Metric Memory (RAG)

Extending the LLM's static training limit via dynamic vector retrieval mechanics.

The RAG Pipeline

01 INPUT

Ingestion

PDF/TXT/MD files are parsed and chunked into 500-token segments.

02 PROCESS

Embedding

Chunks are converted to vector floats via `text-embedding-3-small`.

03 STORE

Indexing

Vectors stored in Convex Vector Index for cosine similarity search.

04 RETRIEVE

Injection

Relevant chunks are prepended to the user query before LLM inference.

Supported Data Structures

FormatParserOptimization Strategy
.md / .txtRaw TextBest performance. No formatting overhead.
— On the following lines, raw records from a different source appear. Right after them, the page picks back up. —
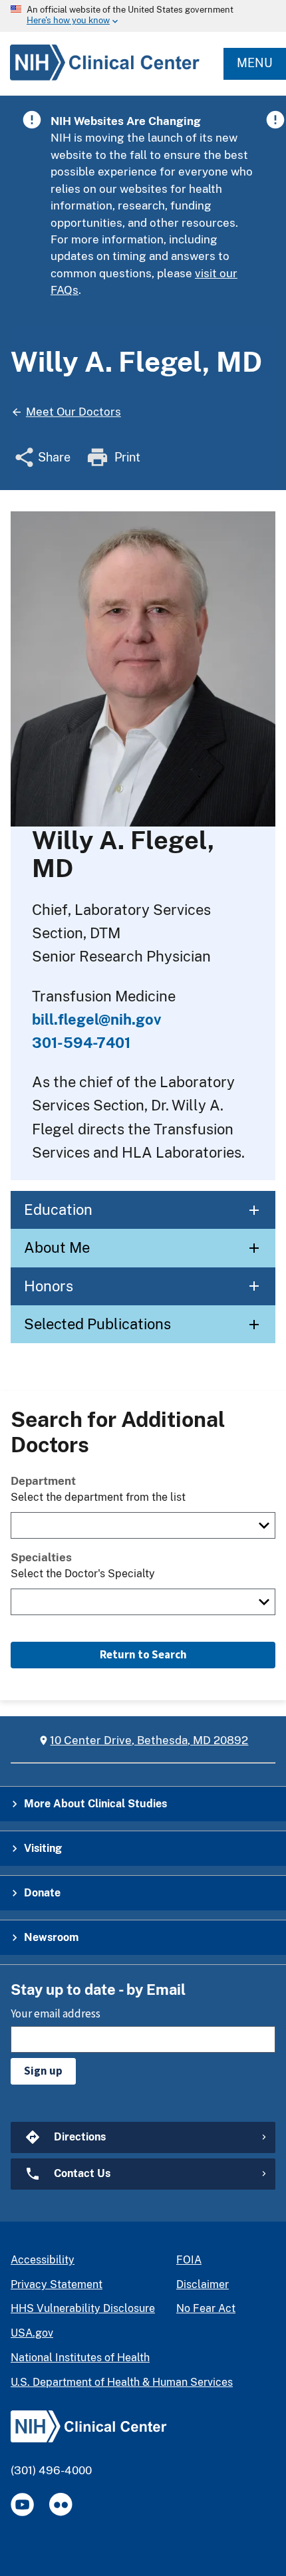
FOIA (189, 2260)
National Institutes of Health (80, 2357)
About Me (57, 1247)
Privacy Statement (56, 2284)
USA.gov (32, 2333)
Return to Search (143, 1654)
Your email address (55, 2013)
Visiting (43, 1848)
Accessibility (42, 2260)
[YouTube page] (22, 2504)
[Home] (100, 80)
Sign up (43, 2070)
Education (58, 1209)
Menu (255, 63)
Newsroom (51, 1937)
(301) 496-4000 (51, 2470)
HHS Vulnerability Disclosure (83, 2308)
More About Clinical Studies (95, 1803)
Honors (48, 1286)
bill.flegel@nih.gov (96, 1019)
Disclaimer (202, 2284)
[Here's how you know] (143, 16)
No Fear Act (205, 2308)
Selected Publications (97, 1324)
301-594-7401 (81, 1042)
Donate (42, 1892)
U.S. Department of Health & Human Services (122, 2382)
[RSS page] (60, 2504)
Clean semantic chunks.
.pdfPDFParserHigh noise risk (headers/footers). Use OCR-ready, text-first PDFs only.
.csvPapaparseIdeal for product catalogs. Converted to "Row: [Key]: [Value]" string format.

Usage & Limitations

Context Window Budget

The AI retrieval is capped at 5 chunks per query to preserve token budget. If a document is too large ( more than 20 pages), the semantic search might miss nuances if the query is vague.

Re-Indexing Lag

When you update or delete a file, the `by_instance` index may take up to 10-60 seconds to propagate changes. During this window, the AI might serve stale data.